This is the wrong the place to hold this discussion. This article is using the neutral {{flagicon|Northern Ireland}} template. If you don't like what that template is doing, please take the discussion there. If you can get that changed to display a map or similar, then this article will get the change. And if you're unable to get that changed, it suggests there is no consensus in favour of the change and this article shouldn't be changed either. — ras52 19:39, 21 April 2007 (UTC)

I agree, and would rather padraig3uk et al would keep their comments in one place, rather than spreading their campaign throughout the entire site. Jonto 20:38, 21 April 2007 (UTC)

I suggest a re-opening of the mediation cabal. Fennessy 14:20, 16 August 2007 (UTC)

Template's current state[edit]

Ras52, this issue has been largely resolved elsewhere, see the main N Ireland page, here;Template talk:United Kingdom regions, and here;Template talk:United Kingdom constituents and affiliations. A flag that is not recognised by the government of the United kingdom(or any other government for that matter), and is actually illegal to fly from a government building in N Ireland itself does not represent N Ireland. The issue had died down significantly here & also elsewhere(Stemonitis seemed to agree with my edit), please just leave it in this netrual & correct state. You have "appropriate" "visual identification" so just drop it & let it die already. Fennessy 13:30, 18 August 2007 (UTC)

"Largely resolved"? You're kidding, right? Looking at both the links you provide, the argument seems very much to be continuing, and the two templates are frozen in different states (one with the Ulster Banner, one without). As I've said repeatedly, I don't particularly care what image is chosen. The whole point of using {{flagicon}} is to move the argument elsewhere. Feel free to replace the flag in the country data template with that map icon, if you want. I'm happy with it.
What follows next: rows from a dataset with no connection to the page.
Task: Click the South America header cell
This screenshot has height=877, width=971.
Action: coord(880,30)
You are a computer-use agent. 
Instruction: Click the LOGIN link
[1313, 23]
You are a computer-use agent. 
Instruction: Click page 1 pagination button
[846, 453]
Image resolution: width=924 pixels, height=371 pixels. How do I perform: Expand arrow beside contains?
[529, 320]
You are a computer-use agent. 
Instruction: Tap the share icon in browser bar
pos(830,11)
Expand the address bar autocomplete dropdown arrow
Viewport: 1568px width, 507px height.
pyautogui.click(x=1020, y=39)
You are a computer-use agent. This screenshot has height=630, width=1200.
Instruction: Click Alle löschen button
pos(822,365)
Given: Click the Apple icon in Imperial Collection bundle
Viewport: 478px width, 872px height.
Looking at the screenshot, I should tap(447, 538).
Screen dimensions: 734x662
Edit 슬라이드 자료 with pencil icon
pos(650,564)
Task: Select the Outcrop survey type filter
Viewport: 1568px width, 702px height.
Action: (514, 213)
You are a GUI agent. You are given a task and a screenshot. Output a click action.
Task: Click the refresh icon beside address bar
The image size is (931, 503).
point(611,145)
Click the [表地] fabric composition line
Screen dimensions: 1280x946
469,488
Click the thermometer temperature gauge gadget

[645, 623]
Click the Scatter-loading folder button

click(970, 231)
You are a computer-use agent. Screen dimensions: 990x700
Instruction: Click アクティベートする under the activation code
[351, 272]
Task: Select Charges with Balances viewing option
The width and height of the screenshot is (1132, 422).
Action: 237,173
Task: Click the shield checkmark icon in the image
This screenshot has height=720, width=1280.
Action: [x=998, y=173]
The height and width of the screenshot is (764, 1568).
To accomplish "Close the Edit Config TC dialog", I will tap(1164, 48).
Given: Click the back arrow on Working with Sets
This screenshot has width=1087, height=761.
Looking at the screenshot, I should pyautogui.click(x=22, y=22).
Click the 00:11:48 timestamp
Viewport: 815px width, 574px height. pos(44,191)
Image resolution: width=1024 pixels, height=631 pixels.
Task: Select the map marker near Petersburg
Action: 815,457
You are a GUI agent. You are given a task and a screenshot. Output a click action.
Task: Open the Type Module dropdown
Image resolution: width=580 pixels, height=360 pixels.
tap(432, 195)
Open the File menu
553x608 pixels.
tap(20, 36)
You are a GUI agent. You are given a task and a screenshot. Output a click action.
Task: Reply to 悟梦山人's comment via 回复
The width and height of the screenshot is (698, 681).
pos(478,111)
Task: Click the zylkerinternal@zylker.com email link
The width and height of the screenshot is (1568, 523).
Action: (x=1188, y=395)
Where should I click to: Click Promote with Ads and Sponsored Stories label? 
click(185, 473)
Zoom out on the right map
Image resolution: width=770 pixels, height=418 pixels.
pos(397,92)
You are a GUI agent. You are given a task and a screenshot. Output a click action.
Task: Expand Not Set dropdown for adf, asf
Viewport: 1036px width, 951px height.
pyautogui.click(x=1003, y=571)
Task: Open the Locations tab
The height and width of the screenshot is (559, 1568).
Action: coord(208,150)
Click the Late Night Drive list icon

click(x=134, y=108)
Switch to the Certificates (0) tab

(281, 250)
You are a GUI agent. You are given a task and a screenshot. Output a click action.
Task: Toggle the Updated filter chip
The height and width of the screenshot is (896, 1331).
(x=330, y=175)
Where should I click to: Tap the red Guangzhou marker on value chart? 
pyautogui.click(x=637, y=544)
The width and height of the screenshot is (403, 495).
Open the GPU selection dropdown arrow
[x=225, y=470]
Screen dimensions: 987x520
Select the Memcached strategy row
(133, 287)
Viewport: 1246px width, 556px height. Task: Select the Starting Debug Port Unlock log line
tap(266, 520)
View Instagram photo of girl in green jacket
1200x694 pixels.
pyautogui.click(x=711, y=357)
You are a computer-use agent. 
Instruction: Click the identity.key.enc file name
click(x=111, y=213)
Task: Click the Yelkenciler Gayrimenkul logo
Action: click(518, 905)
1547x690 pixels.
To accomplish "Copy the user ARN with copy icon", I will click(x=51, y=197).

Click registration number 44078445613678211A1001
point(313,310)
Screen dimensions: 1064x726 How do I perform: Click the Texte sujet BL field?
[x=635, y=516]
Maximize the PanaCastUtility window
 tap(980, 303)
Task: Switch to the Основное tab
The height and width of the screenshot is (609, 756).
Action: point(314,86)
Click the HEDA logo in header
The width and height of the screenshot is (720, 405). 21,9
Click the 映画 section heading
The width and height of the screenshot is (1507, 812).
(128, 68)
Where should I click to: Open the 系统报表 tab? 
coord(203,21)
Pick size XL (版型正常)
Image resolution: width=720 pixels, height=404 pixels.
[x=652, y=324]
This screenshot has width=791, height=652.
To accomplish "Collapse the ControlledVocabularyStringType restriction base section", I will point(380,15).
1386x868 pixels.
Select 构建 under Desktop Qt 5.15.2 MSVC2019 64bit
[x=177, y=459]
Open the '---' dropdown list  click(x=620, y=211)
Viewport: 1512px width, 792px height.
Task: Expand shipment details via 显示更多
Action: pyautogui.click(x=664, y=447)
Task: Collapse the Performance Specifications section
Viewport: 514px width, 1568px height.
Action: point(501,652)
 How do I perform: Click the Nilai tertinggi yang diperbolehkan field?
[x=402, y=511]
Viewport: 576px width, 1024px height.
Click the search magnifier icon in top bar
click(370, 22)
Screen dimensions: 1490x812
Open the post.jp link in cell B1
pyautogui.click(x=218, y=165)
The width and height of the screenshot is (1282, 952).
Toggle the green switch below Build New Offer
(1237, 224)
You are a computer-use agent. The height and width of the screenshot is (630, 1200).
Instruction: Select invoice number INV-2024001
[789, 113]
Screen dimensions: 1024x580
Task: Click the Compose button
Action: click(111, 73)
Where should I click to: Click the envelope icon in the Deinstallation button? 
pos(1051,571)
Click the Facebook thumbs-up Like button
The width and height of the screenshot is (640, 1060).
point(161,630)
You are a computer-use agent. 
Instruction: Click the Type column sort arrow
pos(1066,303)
But don't bring the dispute back to this page. The outcome of the previous MedCab case was to keep with {{flagicon}} as by doing so, anyone who can muster a consensus on {{Country data Northern Ireland}} can change the image across the board, and anyone who can't probably shouldn't be making changes at all. — ras52 13:42, 18 August 2007 (UTC)

Yes, look at the recent discussion. Like I've said elsewhere, this issue doesnt need a consensus. Thats like saying as long as you get enough people to claim that a living person is dead on their wikipedia article talk page, its OK to put that in the article, even if its an established fact that the person in question is alive. You have completely failed to address the fact that this flag does not represent N Ireland as a political or territorial entity in the present day. Fennessy 13:50, 18 August 2007 (UTC)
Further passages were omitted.